Skip to main content
SecurityTraining · Part 24/30

Agentic AI security curriculum · Security overview

Red Teaming and Adversarial Testing Methodology: Proving the Controls Work

Proving the Controls Work

Hello and welcome to Module 24!

Modules 1–23 have given us a complete technical security stack, a living threat model, and a direct mapping to the OWASP Agentic Top 10. But a control that exists on paper is only a hypothesis. A Panguard rule that fires perfectly on training data but misses a real attack because of an encoding edge case is not a control — it is a comforting illusion.

The gap between “deployed” and “effective” is where most security incidents originate. In this module we turn every control into something we can prove works under realistic attack conditions. We build a continuous, automated adversarial testing program that runs in CI, surfaces gaps immediately, and feeds new rules back into the system in real time. By the end you will have a living verification program that keeps the entire defense-in-depth stack honest.
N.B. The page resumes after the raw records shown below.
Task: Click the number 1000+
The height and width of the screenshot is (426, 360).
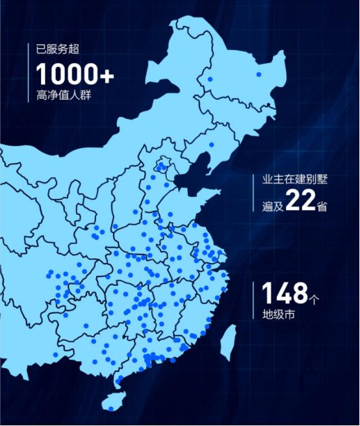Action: (x=75, y=74)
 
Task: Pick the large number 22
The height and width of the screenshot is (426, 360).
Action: (x=301, y=202)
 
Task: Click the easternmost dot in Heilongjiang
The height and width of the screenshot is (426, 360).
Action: (x=259, y=75)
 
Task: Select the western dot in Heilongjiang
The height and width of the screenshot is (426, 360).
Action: (x=209, y=79)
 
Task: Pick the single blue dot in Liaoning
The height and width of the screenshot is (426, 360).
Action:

Why Controls Must Be Adversarially Tested

Configuration reviews and static analysis only confirm that a control exists. Adversarial testing confirms that it works when an intelligent attacker is trying to break it.

Key realities:

  • A Panguard rule that passes training data may still miss obfuscated or multi-step attacks.

  • A control that worked last quarter may fail after a dependency update, a rule change, or a new skill category.

  • The difference between “deployed” and “effective” is exactly where real incidents happen.

Testing must be continuous, automated, and integrated into the deployment pipeline — not a periodic afterthought.


YAML Test Case Library — Format and Storage

We maintain a living library of structured test cases in the infrastructure repository. Every test is a simple YAML file.

Example structure:

testId: TM-ASI01-003

owaspCategory: ASI01

attackType: indirect-injection

preconditions: 

  - session with internal classification level

  - test memory store seeded with clean documents

attackPayload: |

  

expectedResponse:

  panguardDecision: BLOCK

  falcoAlert: false

  auditLogPresent: true

passCriteria: 

  - Panguard returns 403 before any tool execution

  - No memory write or external egress occurs

  - Full context is logged to WORM

The entire test suite runs in CI against a dedicated staging environment on every PR that touches a security-relevant component (Panguard rules, schemas, input validation, etc.).

A failing test case blocks the deployment — exactly the same weight as a failing unit test.

After each run, a signed test report is archived alongside the deployment artifact, proving that every known attack pattern was tested on this exact release.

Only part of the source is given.